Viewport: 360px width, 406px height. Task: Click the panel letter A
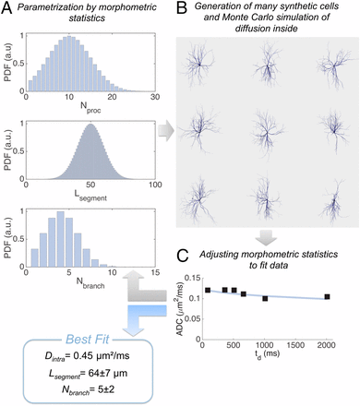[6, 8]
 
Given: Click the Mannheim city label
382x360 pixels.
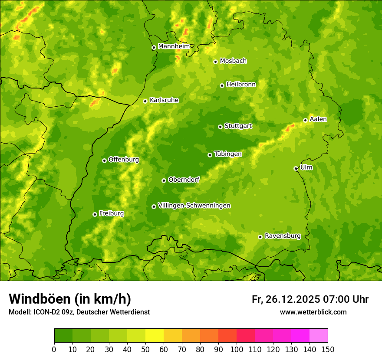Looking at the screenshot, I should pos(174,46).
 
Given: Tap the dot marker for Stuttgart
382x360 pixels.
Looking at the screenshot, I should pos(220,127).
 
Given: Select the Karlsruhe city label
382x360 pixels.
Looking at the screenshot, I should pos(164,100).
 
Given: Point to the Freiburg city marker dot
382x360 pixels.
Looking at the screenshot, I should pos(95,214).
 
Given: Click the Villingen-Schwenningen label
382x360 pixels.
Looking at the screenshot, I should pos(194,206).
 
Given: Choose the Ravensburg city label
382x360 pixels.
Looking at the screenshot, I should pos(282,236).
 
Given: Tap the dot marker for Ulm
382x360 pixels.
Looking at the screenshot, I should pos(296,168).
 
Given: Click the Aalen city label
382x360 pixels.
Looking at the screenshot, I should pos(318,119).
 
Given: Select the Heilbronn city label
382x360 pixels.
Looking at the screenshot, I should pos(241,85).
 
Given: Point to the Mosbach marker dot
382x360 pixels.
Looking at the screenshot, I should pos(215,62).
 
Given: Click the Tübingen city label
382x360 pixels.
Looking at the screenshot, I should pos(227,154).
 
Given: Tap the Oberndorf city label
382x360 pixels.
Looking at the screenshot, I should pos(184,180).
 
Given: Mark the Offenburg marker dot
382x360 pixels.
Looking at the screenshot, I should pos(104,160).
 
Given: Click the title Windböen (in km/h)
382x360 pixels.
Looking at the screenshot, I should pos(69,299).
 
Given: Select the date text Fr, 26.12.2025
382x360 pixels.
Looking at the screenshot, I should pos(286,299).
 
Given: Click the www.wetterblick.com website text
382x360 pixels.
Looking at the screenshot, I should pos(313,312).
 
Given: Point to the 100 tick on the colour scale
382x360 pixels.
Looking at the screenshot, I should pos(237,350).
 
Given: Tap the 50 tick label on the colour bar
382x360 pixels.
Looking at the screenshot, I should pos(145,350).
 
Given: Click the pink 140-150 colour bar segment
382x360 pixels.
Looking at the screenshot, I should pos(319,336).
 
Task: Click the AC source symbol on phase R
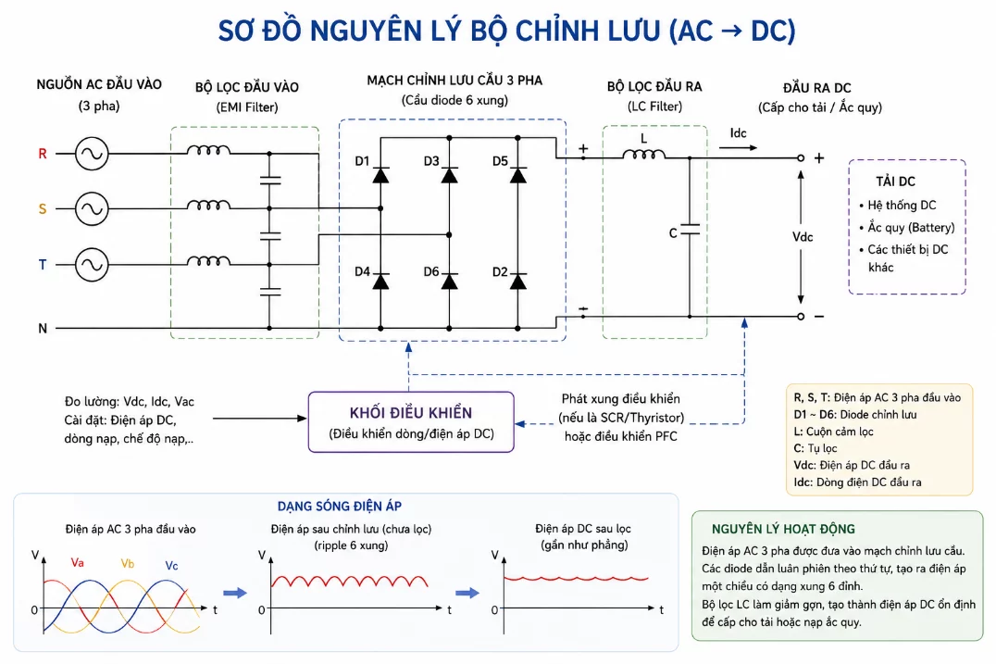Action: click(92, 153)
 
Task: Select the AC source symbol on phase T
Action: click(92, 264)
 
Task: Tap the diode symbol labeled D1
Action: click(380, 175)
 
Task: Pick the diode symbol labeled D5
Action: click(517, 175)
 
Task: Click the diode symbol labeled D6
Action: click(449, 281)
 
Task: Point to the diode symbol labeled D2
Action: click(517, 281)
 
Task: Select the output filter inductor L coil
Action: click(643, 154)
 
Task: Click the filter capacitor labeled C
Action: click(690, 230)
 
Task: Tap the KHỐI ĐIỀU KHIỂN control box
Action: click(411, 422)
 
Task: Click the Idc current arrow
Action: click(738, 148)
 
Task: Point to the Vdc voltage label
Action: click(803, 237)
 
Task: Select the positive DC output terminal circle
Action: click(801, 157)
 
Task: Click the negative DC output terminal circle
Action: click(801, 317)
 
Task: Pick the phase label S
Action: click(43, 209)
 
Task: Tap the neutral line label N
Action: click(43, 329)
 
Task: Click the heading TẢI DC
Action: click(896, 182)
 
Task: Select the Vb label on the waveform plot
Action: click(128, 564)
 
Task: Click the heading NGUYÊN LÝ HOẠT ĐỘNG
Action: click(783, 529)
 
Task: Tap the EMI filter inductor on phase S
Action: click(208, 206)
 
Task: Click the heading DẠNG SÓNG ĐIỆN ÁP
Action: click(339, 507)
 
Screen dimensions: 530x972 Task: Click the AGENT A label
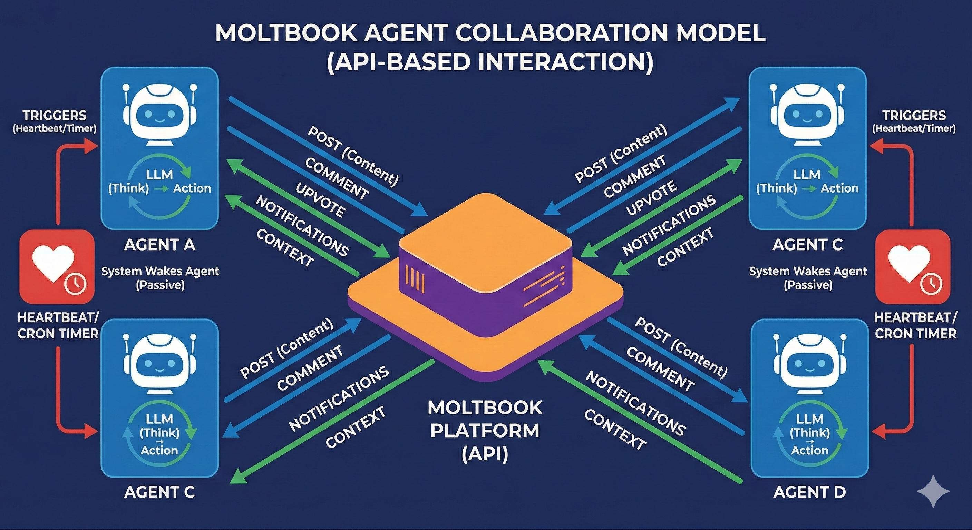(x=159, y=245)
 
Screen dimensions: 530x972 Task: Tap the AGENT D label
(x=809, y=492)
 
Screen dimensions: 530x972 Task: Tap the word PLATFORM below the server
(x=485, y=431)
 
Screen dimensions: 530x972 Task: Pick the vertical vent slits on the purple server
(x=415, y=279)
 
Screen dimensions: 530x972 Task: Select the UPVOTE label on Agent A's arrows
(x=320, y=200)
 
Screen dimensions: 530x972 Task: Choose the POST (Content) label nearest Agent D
------------------------------------------------------------------------
● The problem: Write out all of the data above line for line, with no changes, and leave the pictures out.

● Reply:
Viewport: 360px width, 406px height. Task: Click the panel letter A
[6, 8]
 
Given: Click the Mannheim city label
382x360 pixels.
Looking at the screenshot, I should pos(174,46).
 
Given: Tap the dot marker for Stuttgart
382x360 pixels.
Looking at the screenshot, I should pos(220,127).
 
Given: Select the Karlsruhe city label
382x360 pixels.
Looking at the screenshot, I should pos(164,100).
 
Given: Point to the Freiburg city marker dot
382x360 pixels.
Looking at the screenshot, I should pos(95,214).
 
Given: Click the Villingen-Schwenningen label
382x360 pixels.
Looking at the screenshot, I should pos(194,206).
 
Given: Choose the Ravensburg city label
382x360 pixels.
Looking at the screenshot, I should pos(282,236).
 
Given: Tap the dot marker for Ulm
382x360 pixels.
Looking at the screenshot, I should pos(296,168).
 
Given: Click the Aalen city label
382x360 pixels.
Looking at the screenshot, I should pos(318,119).
 
Given: Select the Heilbronn city label
382x360 pixels.
Looking at the screenshot, I should pos(241,85).
 
Given: Point to the Mosbach marker dot
382x360 pixels.
Looking at the screenshot, I should pos(215,62).
 
Given: Click the Tübingen city label
382x360 pixels.
Looking at the screenshot, I should pos(227,154).
 
Given: Tap the Oberndorf city label
382x360 pixels.
Looking at the screenshot, I should pos(184,180).
 
Given: Mark the Offenburg marker dot
382x360 pixels.
Looking at the screenshot, I should pos(104,160).
 
Given: Click the title Windböen (in km/h)
382x360 pixels.
Looking at the screenshot, I should pos(69,299).
 
Given: Select the date text Fr, 26.12.2025
382x360 pixels.
Looking at the screenshot, I should pos(286,299).
 
Given: Click the www.wetterblick.com website text
382x360 pixels.
Looking at the screenshot, I should pos(313,312).
 
Given: Point to the 100 tick on the colour scale
382x360 pixels.
Looking at the screenshot, I should pos(237,350).
 
Given: Tap the 50 tick label on the colour bar
382x360 pixels.
Looking at the screenshot, I should pos(145,350).
 
Given: Click the pink 140-150 colour bar segment
382x360 pixels.
Looking at the screenshot, I should pos(319,336).
 
Task: Click the AC source symbol on phase R
Action: click(92, 153)
 
Task: Select the AC source symbol on phase T
Action: click(92, 264)
 
Task: Tap the diode symbol labeled D1
Action: click(380, 175)
 
Task: Pick the diode symbol labeled D5
Action: click(517, 175)
 
Task: Click the diode symbol labeled D6
Action: click(449, 281)
 
Task: Point to the diode symbol labeled D2
Action: click(517, 281)
 
Task: Select the output filter inductor L coil
Action: click(643, 154)
 
Task: Click the filter capacitor labeled C
Action: click(690, 230)
 
Task: Tap the KHỐI ĐIỀU KHIỂN control box
Action: click(411, 422)
 
Task: Click the Idc current arrow
Action: click(738, 148)
 
Task: Point to the Vdc voltage label
Action: click(803, 237)
 
Task: Select the positive DC output terminal circle
Action: click(801, 157)
 
Task: Click the negative DC output terminal circle
Action: click(801, 317)
 
Task: Pick the phase label S
Action: click(43, 209)
 
Task: Tap the neutral line label N
Action: click(43, 329)
 
Task: Click the heading TẢI DC
Action: click(896, 182)
 
Task: Select the Vb label on the waveform plot
Action: click(128, 564)
 
Task: Click the heading NGUYÊN LÝ HOẠT ĐỘNG
Action: click(783, 529)
 
Task: Tap the EMI filter inductor on phase S
Action: click(208, 206)
 
Task: Click the heading DẠNG SÓNG ĐIỆN ÁP
Action: click(339, 507)
 
Screen dimensions: 530x972 Task: Click the AGENT A label
(x=159, y=245)
 
Screen dimensions: 530x972 Task: Tap the AGENT D label
(x=809, y=492)
 
Screen dimensions: 530x972 Task: Tap the word PLATFORM below the server
(x=485, y=431)
 
Screen dimensions: 530x972 Task: Pick the vertical vent slits on the purple server
(x=415, y=279)
 
Screen dimensions: 530x972 Task: Select the UPVOTE label on Agent A's arrows
(x=320, y=200)
 
Screen dimensions: 530x972 Task: Choose the POST (Content) label nearest Agent D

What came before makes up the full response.